Podczas gdy płytki równoważą się, zbierz komórki glejaka, jak pokazano, i ponownie zawieś komórki z każdego stanu w ilości osiem razy 10 do piątej komórki na 800 mikrolitrów niskiego stężenia pożywki w surowicy. Dodatkowo odłóż trzy razy 10 do piątej komórki w dwóch mililitrach pożywki hodowlanej do wysiewu w 35-milimetrowym naczyniu do dalszej analizy Western blot. Aby zmierzyć bazowy odczyt przed migracją, po zakończeniu aklimatyzacji kliknij przycisk Start stacji dokującej.

Po uzyskaniu pomiaru podstawowego przenieś płytki migracyjne i inwazyjne z odpowiednich kołysek do komory bezpieczeństwa biologicznego.
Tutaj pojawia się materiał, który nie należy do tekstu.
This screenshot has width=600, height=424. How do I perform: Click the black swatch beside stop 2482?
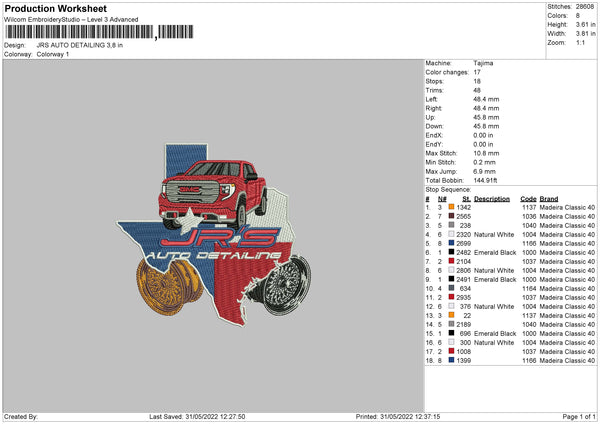click(x=453, y=252)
Odwróć pipetę 100 mikrolitrów komórek do poczwórnych studzienek górnej komory dla każdego stanu biologicznego w odpowiednim dołku płytek do inwazji i migracji komórek, zgodnie z programem w jednostce sterującej kołyski. Po wysianiu trzymaj płytki w komorze bezpieczeństwa biologicznego przez 30 minut w temperaturze pokojowej, aby komórki mogły równomiernie osiąść na dnie płytki przed przeniesieniem płytek do odpowiednich kołysek.

Kliknij przycisk Start podstawki, aby rozpocząć pomiar impedancji ogniwa. Aby zobrazować zmiany impedancji komórki jako indeks komórki w sposób zależny od czasu w trakcie lub po zakończeniu eksperymentu, otwórz kartę Analiza danych. Aby wyświetlić dane dla każdego z odpowiednich warunków osobno lub jako średnie i/lub odchylenia standardowe, kliknij pola opcji dla średniej i odchylenia standardowego.

Aby wyeksportować dane indeksu komórki do pliku arkusza kalkulacyjnego, umieść kursor na środku okna analizy danych i kliknij prawym przyciskiem myszy. W wyświetlonym oknie dialogowym wybierz opcję skopiuj dane do formatu listy i wklej dane do otwartego arkusza kalkulacyjnego. Aby zwolnić eksperyment, kliknij przycisk Zwolnij w każdej kołysce.

Knockdown białka adapterowego Crk obniża poziom białka Crk1 i Crk2 odpowiednio o 85% i 86%, nie indukując poziomów białka podobnego do Crk. Knockdown Crk-like zmniejsza ekspresję białka podobnego do Crk o 85% przy niewielkim zmniejszeniu poziomu białka Crk1 i Crk2. Połączenie obu siRNA zmniejsza ekspresję Crk1, Crk2 i podobną do Crk o ponad 80%, podczas gdy żadna kombinacja knockdownu podobnego do Crk lub Crk nie ma wpływu na ekspresję Winkuliny ani alfa-tubuliny.

Komórki glejaka wielopostaciowego ludzkiego mózgu migrują wzdłuż gradientu w odpowiedzi na wysokie stężenia w surowicy, osiągając maksymalny poziom migracji po 13 godzinach. W komórkach knockdown Crk, chociaż migracja jest początkowo opóźniona, komórki kontynuowały migrację do 23 godzin. Nokaut podobny do Crk znacznie zmniejsza migrację komórek, przy czym linia komórkowa glejaka całkowicie traci swoją zdolność migracyjną po knockdown zarówno Crk, jak i Crk-like, co sugeruje, że Crk i Crk-like odgrywają zasadnicze nakładające się role w migracji komórek rakowych.

Jednakże, gdy inwazja komórek jest monitorowana przez kilka dni, komórki knockdown Crk osiągają podobny maksymalny poziom inwazji komórek w porównaniu z komórkami kontrolnymi glejaka po 60 godzinach, przy czym komórki podobne do Crk częściowo odzyskują swoją zdolność inwazyjną po 90 godzinach, a podwójne komórki Crk-Crk wykazują zmniejszoną zdolność do inwazji po 40 godzinach. Wyniki jednoznacznie potwierdzają sugestię, że inwazja komórek powinna być analizowana przez cały okres trwania eksperymentu. Wysiewanie odpowiedniej liczby komórek i unikanie pęcherzyków powietrza podczas rejestrowania macierzy zewnątrzkomórkowej do testu inwazji i wysiewu komórek to kluczowe punkty powodzenia tego eksperymentu.

Postępując zgodnie z podobną procedurą, ale przy użyciu e-płytek, można określić adhezję komórek i kinetykę proliferacji komórek.